White matter changes with age utilizing quantitative diffusion MRI

Laurie M Baker 1,, David H Laidlaw 1, Thomas E Conturo 1, Joseph Hogan 1, Yi Zhao 1, Xi Luo 1, Stephen Correia 1, Ryan Cabeen 1, Elizabeth M Lane 1, Jodi M Heaps 1, Jacob Bolzenius 1, Lauren E Salminen 1, Erbil Akbudak 1, Amanda R McMichael 1, Christina Usher 1, Ashley Behrman 1, Robert H Paul 1
PMCID: PMC4117364  PMID: 24928121

Abstract

Objective:

To investigate the relationship between older age and mean cerebral white matter fiber bundle lengths (FBLs) in specific white matter tracts in the brain using quantified diffusion MRI.

Methods:

Sixty-three healthy adults older than 50 years underwent diffusion tensor imaging.
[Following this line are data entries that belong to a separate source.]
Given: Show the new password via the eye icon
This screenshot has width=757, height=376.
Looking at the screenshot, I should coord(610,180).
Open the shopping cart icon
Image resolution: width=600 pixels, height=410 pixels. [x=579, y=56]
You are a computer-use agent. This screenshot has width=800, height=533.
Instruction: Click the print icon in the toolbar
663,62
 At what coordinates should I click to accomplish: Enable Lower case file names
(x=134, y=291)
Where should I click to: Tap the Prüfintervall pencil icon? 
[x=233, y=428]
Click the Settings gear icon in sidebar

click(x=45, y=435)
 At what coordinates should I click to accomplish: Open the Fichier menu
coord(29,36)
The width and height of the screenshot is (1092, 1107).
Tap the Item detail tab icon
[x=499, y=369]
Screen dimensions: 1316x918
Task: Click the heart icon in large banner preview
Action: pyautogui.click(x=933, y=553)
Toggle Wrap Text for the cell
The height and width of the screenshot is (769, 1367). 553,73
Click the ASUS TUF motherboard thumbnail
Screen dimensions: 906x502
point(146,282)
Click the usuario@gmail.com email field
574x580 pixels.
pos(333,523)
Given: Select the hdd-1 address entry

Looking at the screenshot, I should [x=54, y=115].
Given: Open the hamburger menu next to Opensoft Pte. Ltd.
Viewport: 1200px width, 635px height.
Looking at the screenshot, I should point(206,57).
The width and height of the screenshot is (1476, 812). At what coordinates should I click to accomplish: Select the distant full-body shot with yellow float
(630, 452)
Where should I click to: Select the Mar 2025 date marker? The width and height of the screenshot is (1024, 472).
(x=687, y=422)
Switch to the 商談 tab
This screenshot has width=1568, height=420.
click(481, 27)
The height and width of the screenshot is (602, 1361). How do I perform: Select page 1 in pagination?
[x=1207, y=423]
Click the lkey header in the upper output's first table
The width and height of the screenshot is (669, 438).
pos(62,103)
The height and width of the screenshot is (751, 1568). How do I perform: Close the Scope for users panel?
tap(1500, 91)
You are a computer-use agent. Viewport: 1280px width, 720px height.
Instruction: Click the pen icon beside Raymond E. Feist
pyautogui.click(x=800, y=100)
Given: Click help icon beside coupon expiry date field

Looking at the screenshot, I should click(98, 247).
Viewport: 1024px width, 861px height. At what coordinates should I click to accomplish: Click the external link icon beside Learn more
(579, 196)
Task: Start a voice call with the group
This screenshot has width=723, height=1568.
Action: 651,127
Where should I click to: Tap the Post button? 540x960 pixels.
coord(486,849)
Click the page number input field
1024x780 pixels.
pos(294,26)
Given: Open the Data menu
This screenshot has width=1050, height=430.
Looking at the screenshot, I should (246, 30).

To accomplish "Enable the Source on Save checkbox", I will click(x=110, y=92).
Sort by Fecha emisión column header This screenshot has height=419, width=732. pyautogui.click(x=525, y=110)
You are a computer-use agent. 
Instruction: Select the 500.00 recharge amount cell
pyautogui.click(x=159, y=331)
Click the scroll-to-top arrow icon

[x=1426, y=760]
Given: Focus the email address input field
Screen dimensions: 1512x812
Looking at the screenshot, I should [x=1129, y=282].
Tractography tracings of cerebral white matter fiber bundles were derived from the diffusion tensor imaging data.

Results:

Results revealed significantly shorter FBLs in the anterior thalamic radiation for every 1-year increase over the age of 50 years.

Conclusions:

We investigated the effects of age on FBL in specific white matter tracts in the brains of healthy older individuals utilizing quantified diffusion MRI. The results revealed a significant inverse relationship between age and FBL. Longitudinal studies of FBL across a lifespan are needed to examine the specific changes to the integrity of white matter.

Diffusion tensor imaging (DTI) is a noninvasive imaging technique frequently used to visualize age-related changes in white matter integrity. DTI measures water movement within a voxel and captures abnormalities in the underlying microstructural anatomy that change the direction and speed of diffusion in specific brain regions.1 Age effects demonstrated with DTI are regionally diverse and typically show an anterior-to-posterior pattern of age-related decline.24 In quantifying age-related decline, most DTI studies have examined white matter integrity in focal brain regions, utilizing region of interest (ROI) and voxel-based morphometry approaches.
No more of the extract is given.